Background
TitleFactory supports and several scripts. This section describes supported scripts and the degree that one can expect from the product.
The user interface for TitleFactory supports ASCII or non-ASCII text as of TitleFactory Release 2.0.2 BLDA. ACSII is an internal format that allows a single character to be represented in a single byte. In Fact ASCII only allows 128 characters. Unfortunately, a single byte does not allow for all of the various scripts to be represented. There are much more than 128 characters in all of the world's scripts.
TitleFactory supports non_ASCII scripts if the text is placed into UTF-8 format. Every script that we have tried from ASCII, to Greek, to Russian, to Chinese, to Czech can be placed into a UTF8 format, in NotePad or Word or many other text editors. In fact TitleFactory is being used all over the world and is being used to create image text files supporting a variety of scripts for DVD production.
If you have a script that you believe cannot be placed into UTF-8 format, please contact us, and we will see if can provide an alternative conversion method for your particular script.
How to Process Non ASCII Text in TitleFactory
To process text other than ASCII text or extended ASCII text (Latin-1, or ISO-8859-1), the input text file should be encoded in UniCode UTF-8 format. Many common word or text processing packages such as Microsoft Word, NotePad, etc. can save text in UTF-8 format.
UniCode is a text format that allows for multi-byte character sets of varying length. UTF-8 is a subset of the UniCode specification, and allows each character of text to be internally represented with 2-6 bytes. Note that a encoding of UniCode, however, is not the same as an encoding of UTF-8 for most software packages.
=====
* Exercise *
Reproduce the TitleFactory page word for word, starting with "UniCode is a" and going on through "most software packages.". The entries after this point are separate material and are unrelated to the TitleFactory page.
=====
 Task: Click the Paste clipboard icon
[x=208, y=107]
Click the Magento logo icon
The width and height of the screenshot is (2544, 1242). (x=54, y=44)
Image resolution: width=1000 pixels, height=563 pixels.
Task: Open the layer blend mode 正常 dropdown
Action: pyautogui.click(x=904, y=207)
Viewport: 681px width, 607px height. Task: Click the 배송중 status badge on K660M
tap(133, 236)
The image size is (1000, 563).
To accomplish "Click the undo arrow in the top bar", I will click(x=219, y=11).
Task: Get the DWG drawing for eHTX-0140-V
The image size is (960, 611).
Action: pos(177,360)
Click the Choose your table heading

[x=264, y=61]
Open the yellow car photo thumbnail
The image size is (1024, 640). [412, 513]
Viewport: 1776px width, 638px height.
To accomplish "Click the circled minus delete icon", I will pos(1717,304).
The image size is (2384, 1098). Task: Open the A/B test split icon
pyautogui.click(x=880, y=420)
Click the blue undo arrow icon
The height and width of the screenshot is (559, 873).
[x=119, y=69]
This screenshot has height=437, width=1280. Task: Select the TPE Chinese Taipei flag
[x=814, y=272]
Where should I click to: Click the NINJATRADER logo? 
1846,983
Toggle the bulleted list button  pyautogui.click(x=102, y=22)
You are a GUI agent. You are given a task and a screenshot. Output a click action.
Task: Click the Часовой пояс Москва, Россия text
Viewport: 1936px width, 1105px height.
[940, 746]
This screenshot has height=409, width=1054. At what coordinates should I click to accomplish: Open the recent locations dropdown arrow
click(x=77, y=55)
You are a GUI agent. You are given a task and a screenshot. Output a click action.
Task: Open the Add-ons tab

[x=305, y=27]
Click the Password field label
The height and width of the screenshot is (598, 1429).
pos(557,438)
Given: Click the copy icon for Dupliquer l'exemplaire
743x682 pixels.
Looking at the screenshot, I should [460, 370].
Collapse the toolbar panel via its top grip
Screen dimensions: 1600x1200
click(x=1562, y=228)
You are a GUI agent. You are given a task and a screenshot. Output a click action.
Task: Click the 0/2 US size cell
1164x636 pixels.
=====
* Problem solution *
UniCode is a text format that allows for multi-byte character sets of varying length. UTF-8 is a subset of the UniCode specification, and allows each character of text to be internally represented with 2-6 bytes. Note that a encoding of UniCode, however, is not the same as an encoding of UTF-8 for most software packages.